After the 1990 earthquake in Iran that killed over 30,000 people, Kiarostami went to search for the stars of his previous film Where Is the Friend's Home?; this film is a semi-fictional work based on that search. Shot in a documentary style, it shows a director (played by Farhad Kheradmand) on this journey through the country in the aftermath of the devastating earthquake.

==Plot==
A film director and his son, Pouya, start a journey towards Koker, where approximately half of Where Is the Friend's Home? took place, seeking out information on the star of the picture. During the first half, they search for a highway that would take them to the village, as most of the roads have been damaged or blocked by the earthquake; meanwhile, the two cross paths with several locals (who were also witnesses of the earthquake) and often ask for directions.

After changing their route several times, the two finally reach one of the villages in which the movie was filmed.
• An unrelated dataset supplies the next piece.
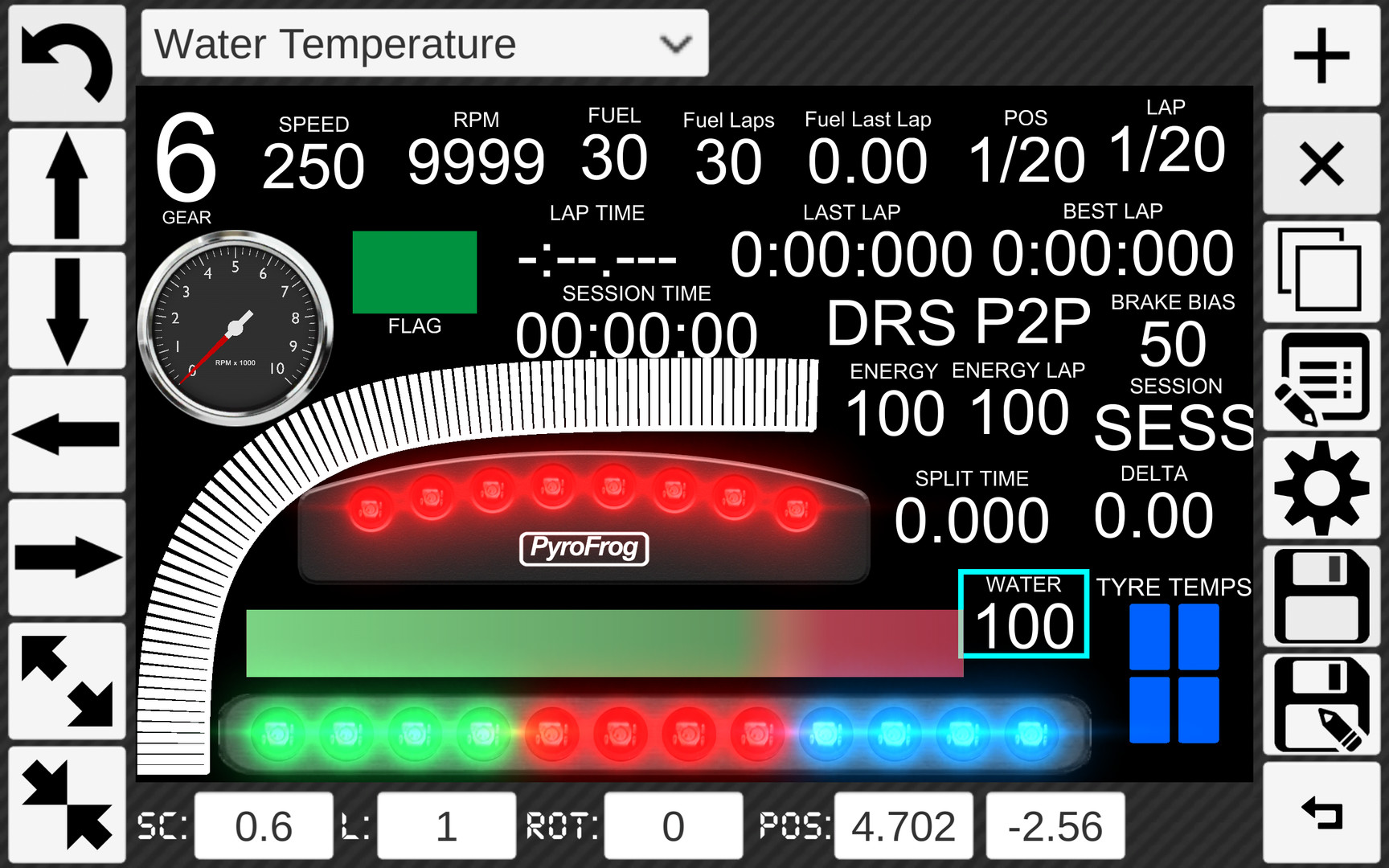1389x868 pixels.
Task: Click the ROT rotation value field
Action: coord(673,824)
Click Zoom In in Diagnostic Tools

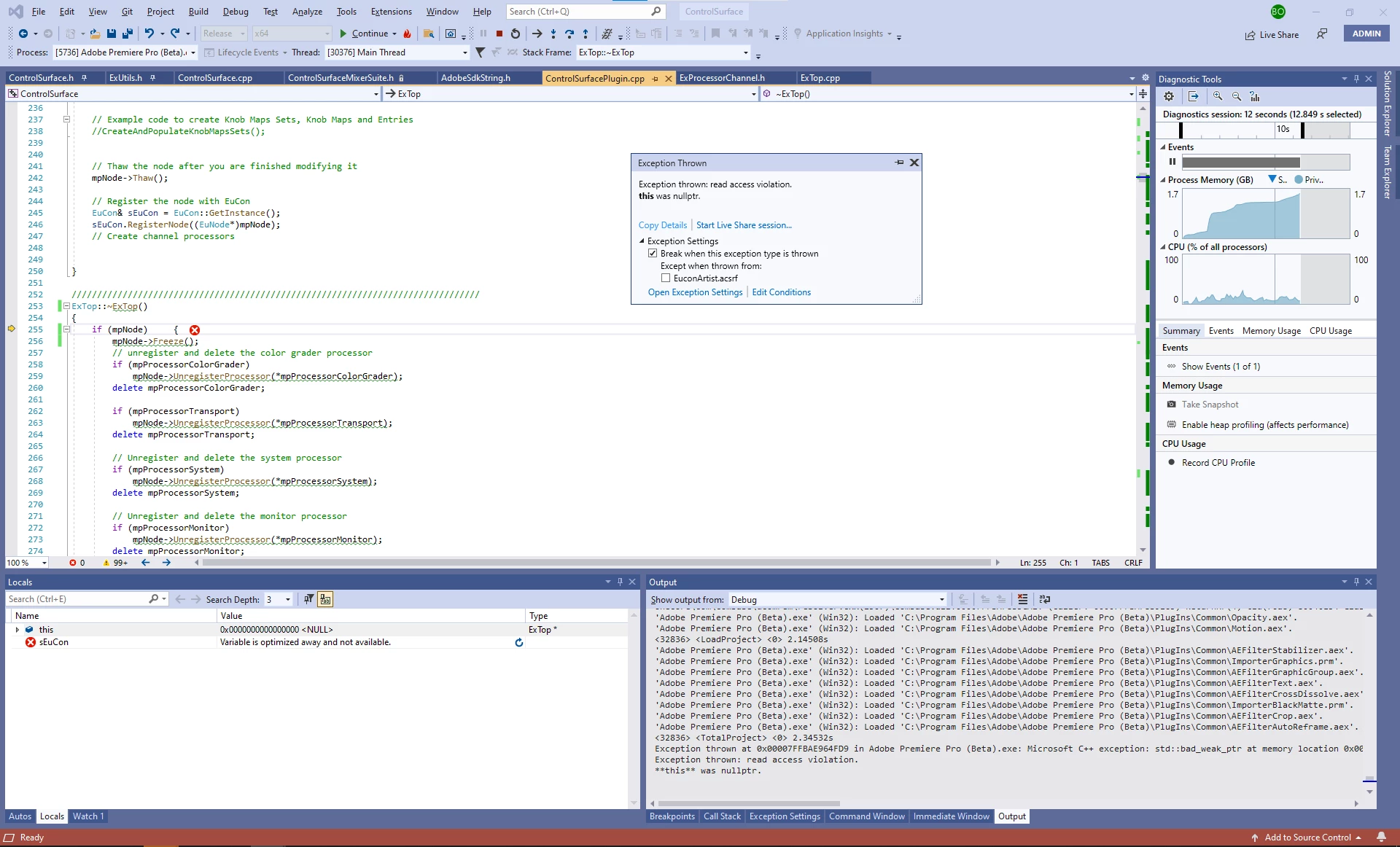pos(1218,96)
They visit one of those who acted, and accompany him for a little while. The director and his son visit the destroyed village and hear additional stories of those who survived, among them a young married couple that lost many relatives in the disaster but decided to marry anyway, since the dead did not foresee their demise. One scene featuring this couple is a focal point of the third film in Kiarostami's Koker trilogy, Through the Olive Trees.
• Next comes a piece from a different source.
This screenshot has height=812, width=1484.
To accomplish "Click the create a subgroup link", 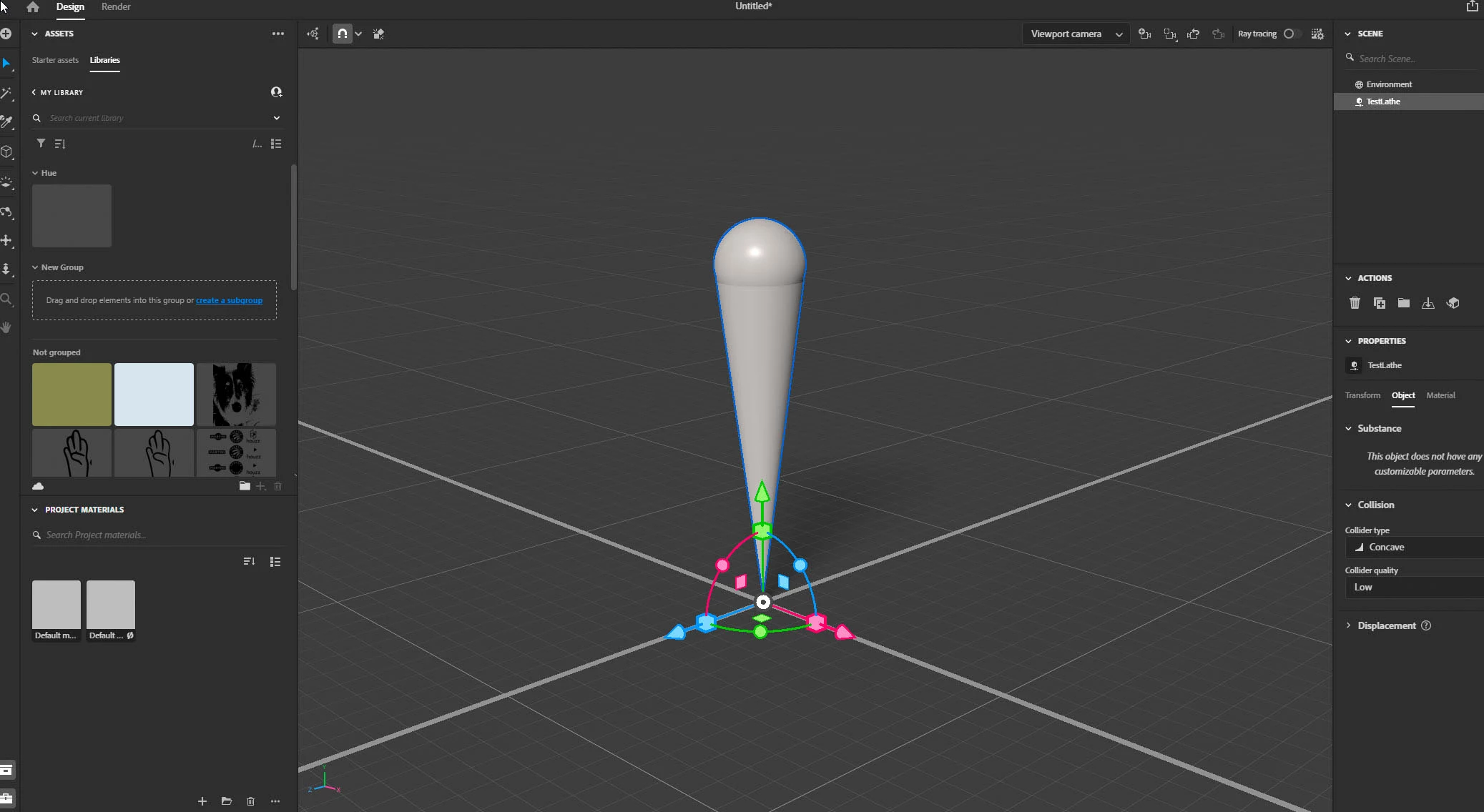I will click(x=229, y=300).
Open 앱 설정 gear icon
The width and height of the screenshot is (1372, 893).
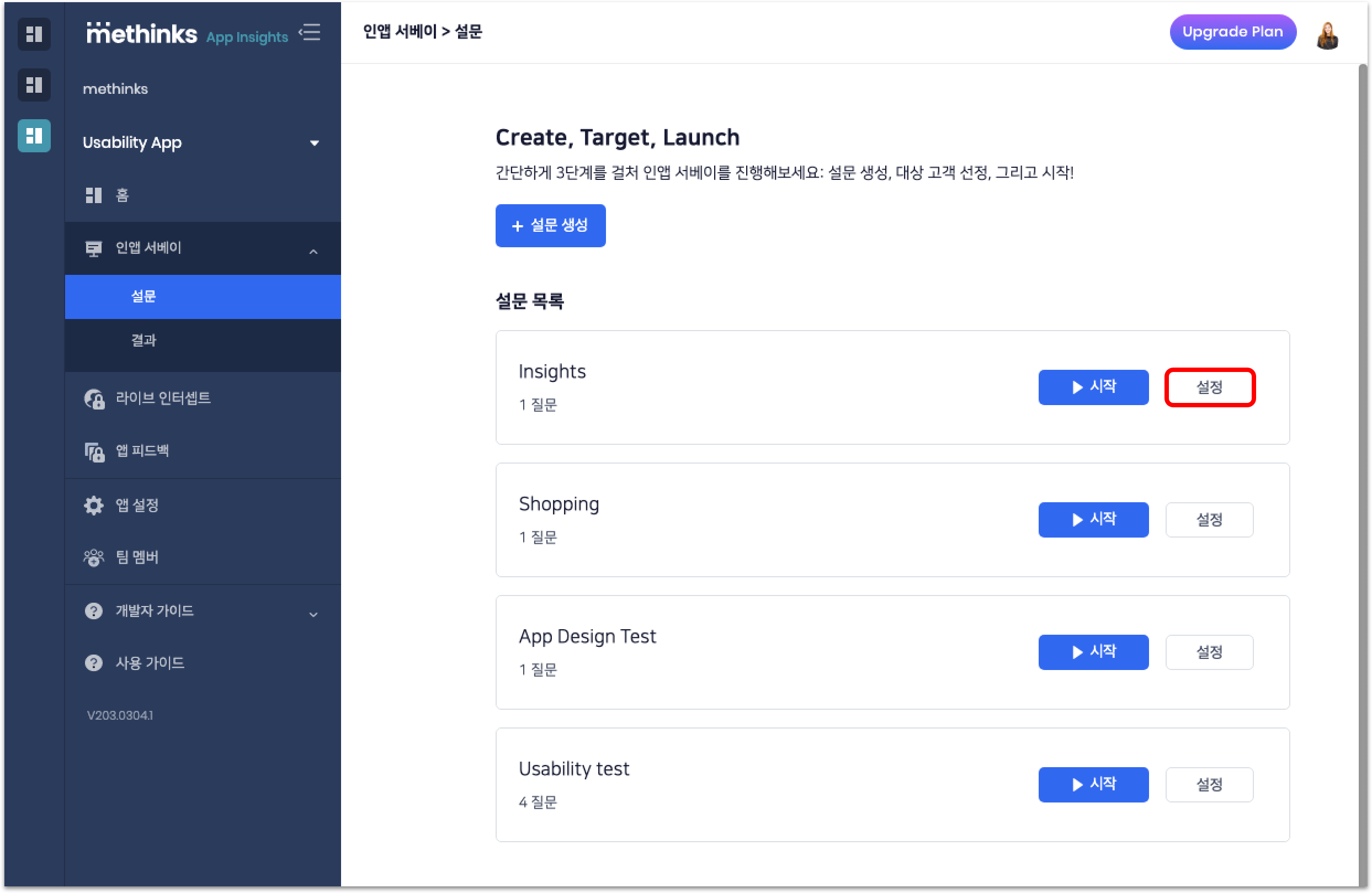[93, 505]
Later, the director and his son find another child who acted in the movie and take him to the tents, where people from Poshypa (the neighbouring village to Koker) are living, as their houses have been destroyed. The people have a good television and are gathering to watch an important soccer match. The son of the director wants to watch the match of the football World Cup with the other kids, so his father leaves him there with the intention of returning later to pick him up. He talks to other witnesses of the earthquake and admires the spirit they have had to move on with their lives.

He passes a man carrying a tank and drives up a large hill until the engine begins overheating and he is unable to continue. He gets out of the vehicle and looks up and sees two boys far up ahead (presumably one of whom is the lead). The man with the tank helps him restart the engine. The director seemingly leaves as the man with the tank goes walking uphill. The director's car races several meters before trying to climb the hill again and after he makes it, the director picks up the man with the tank. Following this scene, the credits roll.

==Part in the trilogy==
And Life Goes On is the second film of the Koker trilogy. The first film, Where Is the Friend's Home?, is a fairly straightforward fiction in which the fourth wall is respected. Following the 1990 Iran earthquake, Kiarostami travelled to the affected area to discover the fates of the child actors who had appeared in Where Is the Friend's Home?. This journey is partly fictionalized in And Life Goes On, which blends fiction with reality. The filming of an episode in this movie is the subject of Through the Olive Trees, which is made in the same style of docufiction as its predecessor in the trilogy.

Each of the films in the Koker trilogy seem to jump to a higher reality where its predecessor is seen as fiction; because of this, the filmmaker himself (Kiarostami) is fictionalized in the second and third film (twice in the latter).